ここにAIやIoT計測データを活用した“標準化ノウハウ”が加わることで、旧来の勘と経験を補強しつつ、どのロットでも安定品質を実現することができます。
湿度や温度、手汗成分など多変数下での粘着力データを基に最適処方を設計することで、「体育館の夏場でも安定」「使いすぎでベタつき過ぎない」といった現場目線の困りごとにしっかり対応できるのです。
現場目線でのヒアリングと改善ループ
自動化や品質管理と同様、日々グリップ剤を使うアスリートや指導者、そしてバイヤーのフィードバックを素早く開発サイドに伝える『フィードバックループ』がOEMでは最も重要になっています。
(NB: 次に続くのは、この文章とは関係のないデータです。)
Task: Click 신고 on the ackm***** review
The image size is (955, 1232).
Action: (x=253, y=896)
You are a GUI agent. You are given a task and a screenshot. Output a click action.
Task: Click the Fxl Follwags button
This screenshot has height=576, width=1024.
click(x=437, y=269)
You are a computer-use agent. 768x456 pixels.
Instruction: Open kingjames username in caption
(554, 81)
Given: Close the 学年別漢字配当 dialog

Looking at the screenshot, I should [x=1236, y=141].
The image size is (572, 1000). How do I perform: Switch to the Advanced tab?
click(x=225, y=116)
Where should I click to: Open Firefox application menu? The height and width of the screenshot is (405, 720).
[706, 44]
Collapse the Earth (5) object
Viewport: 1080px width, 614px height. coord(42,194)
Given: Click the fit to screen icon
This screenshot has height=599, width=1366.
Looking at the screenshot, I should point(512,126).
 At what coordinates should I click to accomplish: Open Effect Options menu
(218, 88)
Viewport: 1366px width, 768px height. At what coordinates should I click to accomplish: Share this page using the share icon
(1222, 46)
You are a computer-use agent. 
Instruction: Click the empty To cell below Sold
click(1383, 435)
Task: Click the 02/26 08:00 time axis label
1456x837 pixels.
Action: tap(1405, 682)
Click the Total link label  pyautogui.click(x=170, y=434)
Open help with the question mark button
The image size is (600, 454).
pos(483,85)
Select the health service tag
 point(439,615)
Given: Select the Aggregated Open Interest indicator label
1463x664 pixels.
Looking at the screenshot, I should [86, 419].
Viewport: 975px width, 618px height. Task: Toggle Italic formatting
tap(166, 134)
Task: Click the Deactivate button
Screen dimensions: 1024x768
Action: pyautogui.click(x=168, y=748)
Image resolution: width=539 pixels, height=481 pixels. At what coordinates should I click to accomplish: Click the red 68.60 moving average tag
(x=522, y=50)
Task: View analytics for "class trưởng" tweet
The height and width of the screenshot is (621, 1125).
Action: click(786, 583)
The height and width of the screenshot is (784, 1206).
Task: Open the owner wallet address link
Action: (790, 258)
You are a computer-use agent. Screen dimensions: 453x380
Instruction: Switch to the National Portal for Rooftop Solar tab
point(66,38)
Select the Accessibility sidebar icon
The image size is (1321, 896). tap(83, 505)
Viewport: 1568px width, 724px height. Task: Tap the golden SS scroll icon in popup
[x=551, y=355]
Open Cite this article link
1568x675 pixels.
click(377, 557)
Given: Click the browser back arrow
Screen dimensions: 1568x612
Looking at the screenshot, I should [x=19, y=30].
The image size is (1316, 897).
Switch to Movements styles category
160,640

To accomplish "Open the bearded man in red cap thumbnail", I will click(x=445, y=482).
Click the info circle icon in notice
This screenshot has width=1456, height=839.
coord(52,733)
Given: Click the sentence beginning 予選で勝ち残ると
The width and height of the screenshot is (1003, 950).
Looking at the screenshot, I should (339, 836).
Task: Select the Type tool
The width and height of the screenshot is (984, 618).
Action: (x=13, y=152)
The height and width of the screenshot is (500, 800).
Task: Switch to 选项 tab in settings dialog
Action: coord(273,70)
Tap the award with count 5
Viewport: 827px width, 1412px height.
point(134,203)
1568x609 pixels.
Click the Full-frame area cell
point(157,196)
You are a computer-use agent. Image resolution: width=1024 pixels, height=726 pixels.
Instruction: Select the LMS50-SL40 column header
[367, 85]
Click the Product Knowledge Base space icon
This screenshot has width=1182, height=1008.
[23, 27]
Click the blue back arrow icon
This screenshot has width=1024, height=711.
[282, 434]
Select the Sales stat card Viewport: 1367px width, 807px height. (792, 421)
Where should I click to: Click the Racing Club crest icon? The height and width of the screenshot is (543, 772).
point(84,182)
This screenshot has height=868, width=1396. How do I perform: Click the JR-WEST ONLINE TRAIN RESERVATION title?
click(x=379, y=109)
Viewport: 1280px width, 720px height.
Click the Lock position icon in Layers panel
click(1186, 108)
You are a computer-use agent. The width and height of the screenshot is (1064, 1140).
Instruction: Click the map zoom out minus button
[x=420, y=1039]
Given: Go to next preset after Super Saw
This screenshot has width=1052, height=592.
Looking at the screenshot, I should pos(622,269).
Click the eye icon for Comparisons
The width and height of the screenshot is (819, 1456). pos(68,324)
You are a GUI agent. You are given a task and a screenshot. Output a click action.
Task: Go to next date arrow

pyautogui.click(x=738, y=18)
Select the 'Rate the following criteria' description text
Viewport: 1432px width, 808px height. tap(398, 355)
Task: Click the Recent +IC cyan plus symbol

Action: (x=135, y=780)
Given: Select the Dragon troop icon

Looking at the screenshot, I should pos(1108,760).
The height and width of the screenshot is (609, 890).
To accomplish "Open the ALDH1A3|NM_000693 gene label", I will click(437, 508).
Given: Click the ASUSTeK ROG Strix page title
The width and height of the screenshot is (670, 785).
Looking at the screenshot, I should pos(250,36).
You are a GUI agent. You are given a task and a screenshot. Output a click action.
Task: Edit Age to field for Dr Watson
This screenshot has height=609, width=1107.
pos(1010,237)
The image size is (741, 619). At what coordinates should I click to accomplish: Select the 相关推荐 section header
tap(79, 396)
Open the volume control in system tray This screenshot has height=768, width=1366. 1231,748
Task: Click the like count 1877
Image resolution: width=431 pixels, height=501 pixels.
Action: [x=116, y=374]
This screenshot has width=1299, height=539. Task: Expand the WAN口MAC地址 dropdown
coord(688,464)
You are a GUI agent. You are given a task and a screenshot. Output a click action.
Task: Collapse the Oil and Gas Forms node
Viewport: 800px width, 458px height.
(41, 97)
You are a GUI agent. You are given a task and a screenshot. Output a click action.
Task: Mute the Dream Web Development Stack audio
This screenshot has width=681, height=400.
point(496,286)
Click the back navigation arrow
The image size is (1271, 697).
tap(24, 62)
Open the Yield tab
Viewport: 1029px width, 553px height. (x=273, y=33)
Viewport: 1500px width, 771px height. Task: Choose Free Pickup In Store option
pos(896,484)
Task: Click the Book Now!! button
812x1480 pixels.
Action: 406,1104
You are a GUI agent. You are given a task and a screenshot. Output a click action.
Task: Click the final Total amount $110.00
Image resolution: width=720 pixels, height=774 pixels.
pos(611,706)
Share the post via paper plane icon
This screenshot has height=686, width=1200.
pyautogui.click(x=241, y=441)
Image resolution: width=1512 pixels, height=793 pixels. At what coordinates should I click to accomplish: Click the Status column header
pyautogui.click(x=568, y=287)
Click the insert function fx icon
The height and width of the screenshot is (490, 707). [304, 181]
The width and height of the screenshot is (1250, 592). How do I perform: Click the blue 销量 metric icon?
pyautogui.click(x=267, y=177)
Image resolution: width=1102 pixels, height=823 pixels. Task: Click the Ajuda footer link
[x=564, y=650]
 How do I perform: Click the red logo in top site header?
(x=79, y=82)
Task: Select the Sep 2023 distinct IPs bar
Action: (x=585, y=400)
現場の「すぐ乾くから連続プレーでも安心」「スプレー後の手触りが良い」など細やかな意見を、エンジニアがデータ化し、さらにパイロット生産時に厳格な品質モニタリングや使用テストを繰り返します。
このPDCAサイクルを高速で回せるのはOEMならではの強みであり、アナログ文化の残る業界でも“実践的な進化”を体感できるポイントです。
今後の展望:持続可能性とイノベーションの両立
環境配慮と持続可能な開発
松脂から新レジンへの転換には、単なる機能アップ以上の意義があります。
化石燃料や天然資源への依存脱却、製造・廃棄プロセスの省力化、VOC(揮発性有機化合物)低減など、持続可能なものづくりという観点でOEMサプライヤーの責任はますます大きくなります。
バイヤーとしても、「従来よりも高い品質を、よりサステナブルな方法で」という調達方針を持つことがグローバル市場での競争力となります。
昭和的慣習の効果的なブレークスルー
アナログな現場文化が根強い業界こそ、OEMや新素材の導入がブレークスルーを生みます。
例えば、「現場での使用説明会を実施する」「現役選手のアンケート結果を定量的にレポート」「従来製品との交換コストや効果を見える化」することで、利用現場からの信頼を得る好循環が生まれます。
ここに現場リーダーや工場長経験者の“リアルな声”や知見を重ねることで、表面的なスペック勝負だけでなく、実運用に即した提案が可能になります。
まとめ:製造現場から未来の現場へ
バスケットボール用グリップスプレーOEMにおける松脂代替レジンの進化は、ただの材料置き換えを超え、製造現場・調達購買・品質現場・アスリートが共創する新たなチャレンジです。
そして、「湿気環境でも粘着性を維持する」というテーマは、昭和アナログ品質からグローバルなデジタルIoT品質へ、ものづくりの地平を切り拓く最前線に位置しています。
新素材と現場の知恵が交差するこの領域で、日本発=世界基準のグリップ剤ソリューションを目指す動きはこれからも加速するでしょう。
製造に携わる全ての方が、現場力とデータ、イノベーションを結び付け、“本当に使われ続ける良いモノづくり”に挑戦していただきたいと願っています。